Getting about the same code in C and OpenCL has lots of advantages, when maximum optimisations and vectors are not needed. One thing I bumped into myself was that rounding in C++ is different, and decided to implement the OpenCL-functions for rounding in C.
The OpenCL-page for rounding describes many, many functions with this line:
destType
convert_destType
<_sat><_roundingMode
>(sourceType
)
So for each sourceType-destType combination there is a set of functions: 4 rounding modes and an optional saturation. Easy in Ruby to define each of the functions, but takes a lot more time in C.
The 4 rounding modes are:
Modifier | Rounding Mode Description |
---|---|
_rte |
Round to nearest even |
_rtz |
Round towards zero |
_rtp |
Round toward positive infinity |
_rtn |
Round toward negative infinity |
The below pieces of code should also explain what the functions actually do.
Round to nearest even
This means that the numbers get rounded to the closest number. In case of 3.5 and 4.5, they both round to the even number 4. Thanks for Dithermaster, for pointing out my wrong assumption and clarifying how it should work.

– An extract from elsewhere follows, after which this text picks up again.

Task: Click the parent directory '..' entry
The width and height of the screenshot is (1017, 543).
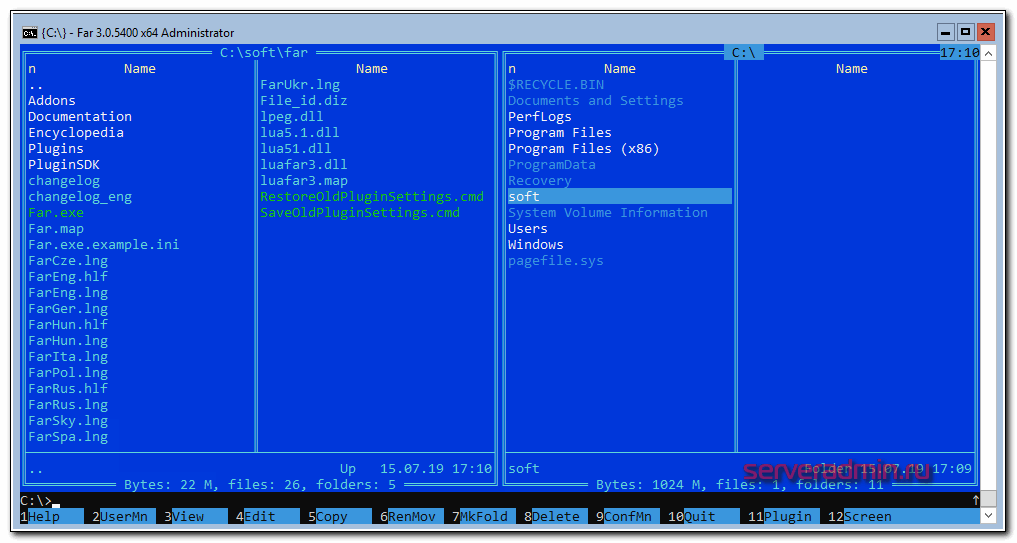Action: (x=36, y=85)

inline int convert_int_rte (float number) { int sign = (int)((number > 0) - (number < 0)); int odd = ((int)number % 2); // odd -> 1, even -> 0 return ((int)(number-sign*(0.5f-odd))); }
I’m sure there is a more optimal implementation. You can fix that in Github (see below).
Round to zero
This means that positive numbers are rounded up, negative numbers are rounded down. 1.6 becomes 1, -1.6 also becomes 1.
inline int convert_int_rtz (float number) { return ((int)(number)); }
Effectively, this just removes everything behind the point.
Round to positive infinity
1.4 becomes 2, -1.6 becomes 1.
inline int convert_int_rtp (float number) { return ((int)ceil(number)); }
Round to negative infinity
1.6 becomes 1, -1.4 becomes 2.
inline int convert_int_rtp (float number) { return ((int)floor(number)); }
Saturation
Saturation is another word for “avoiding NaN”. It makes sure that numbers are between INT_MAX and INT_MIN, and that NaN returns 0. If not used, the outcome of the function can be anything (-2147483648 in case of convert_int_rtz(NAN) on my computer). Saturation is more expensive, so therefore it’s optional.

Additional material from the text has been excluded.